— BEGIN DOCUMENT EXCERPT —

What I Learned From Just Hanging Around
[NOTE: Here's my entry for this month’s What I Learned From… group writing project.]
Ever been snow skiing? If you have, then you’re probably familiar with the type of ski lift called a poma lift. (If you’ve never been snow skiing… then consider this your Lesson For The Day, and then go ahead and take the rest of the day off.)
The nice lady in this photo is demonstrating the proper way to ride a poma lift. Place the seat (which basically consists of a small round disc on the end of a pole – see the next photo) between your legs and squeeze firmly with your thighs; on the ride up the hill, grip the lift pole with your left hand; hold your ski poles in your right hand.
Once you reach the top, disembarkation is similar. As you approach the release point, pull the poma out from between your legs, maintaining your hold on the lift pole with your left hand (because most places make you exit the lift to the right). At the release point, let go and glide to the right onto the slopes.
Oh, yeah, there’s one more very important thing about using poma lifts. You MUST take your ski pole straps OFF your wrists before grabbing the lift pole. And why is that so important, you ask? Ah, well let me explain…
A while back, while skiing in Wolf Creek Park (in southern Colorado) with my family one year (back when I was much younger, and had more, you know, stamina… and *sigh* hair), I used a poma lift many times.
Now, I’d seen lots of folks riding the poma lift without removing their ski pole straps, and no one ever had a problem. Little kids, adults, teenagers – it just didn’t seem like a big deal. Besides, I was a pretty good skier, and I knew what I was doing, right? Slide up to the loading spot, grab the poma lift in my left hand, slip it between my legs, and off we go! No big deal; I’d done it a thousand times.
Well, by the end of the day I was starting to get a bit tired, and as I took the poma lift that one last time, I inadvertently reached out with my right hand (from which I had of course foolishly failed to remove both ski pole straps) and grabbed the lift pole, just to give my left hand a bit of relief. Still no big deal (he said, blithely); after all, I knew what I was doing.

— END DOCUMENT EXCERPT —
— BEGIN STORED DATA —

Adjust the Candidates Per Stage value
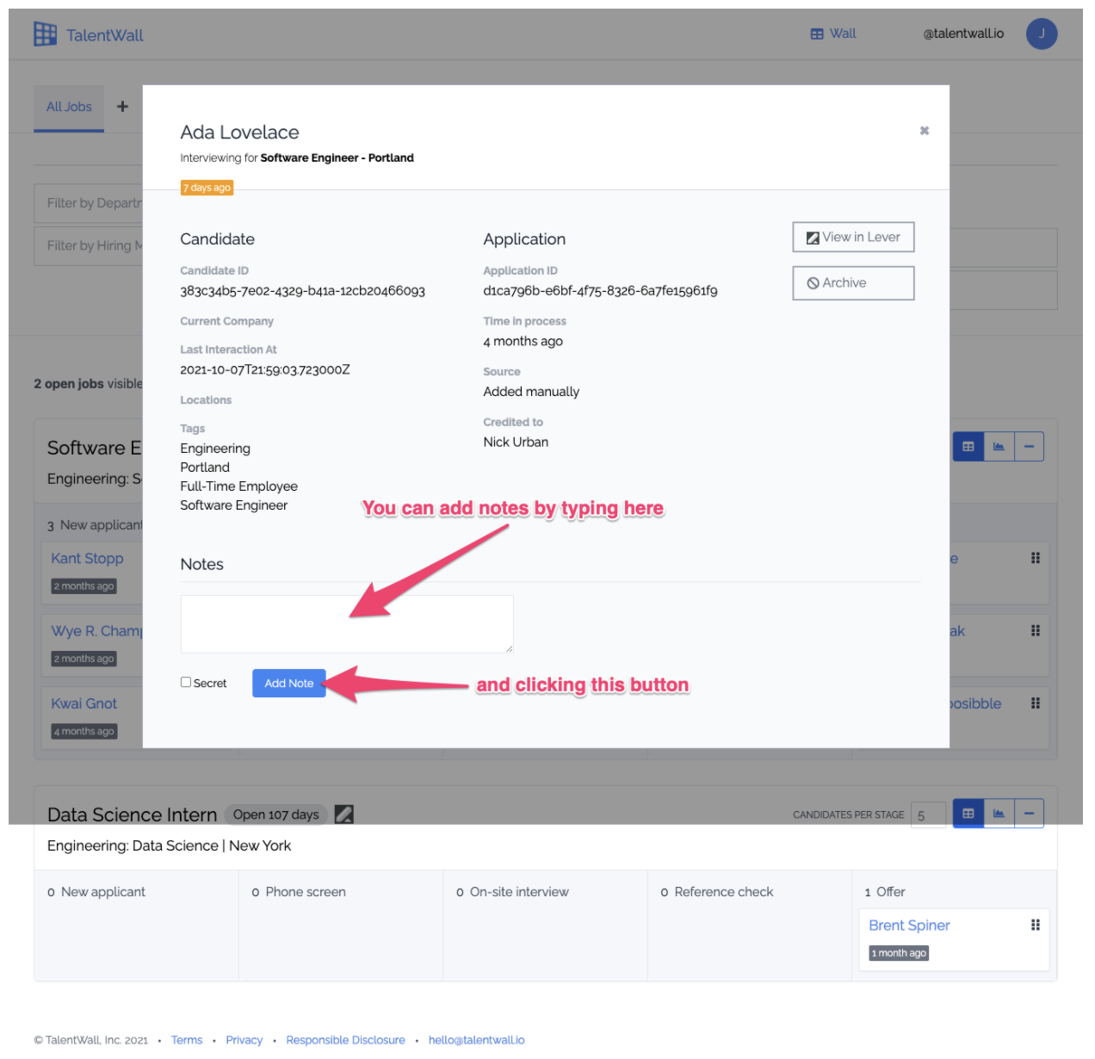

— END STORED DATA —

PROBLEM REQUIREMENTS -
List every group of people that the ski lift essay says the writer had seen riding the poma lift without taking off their ski pole straps. The lines that come after the essay are not needed for this work.

SOLUTION TO THE EXERCISE -
Little kids, adults, and teenagers.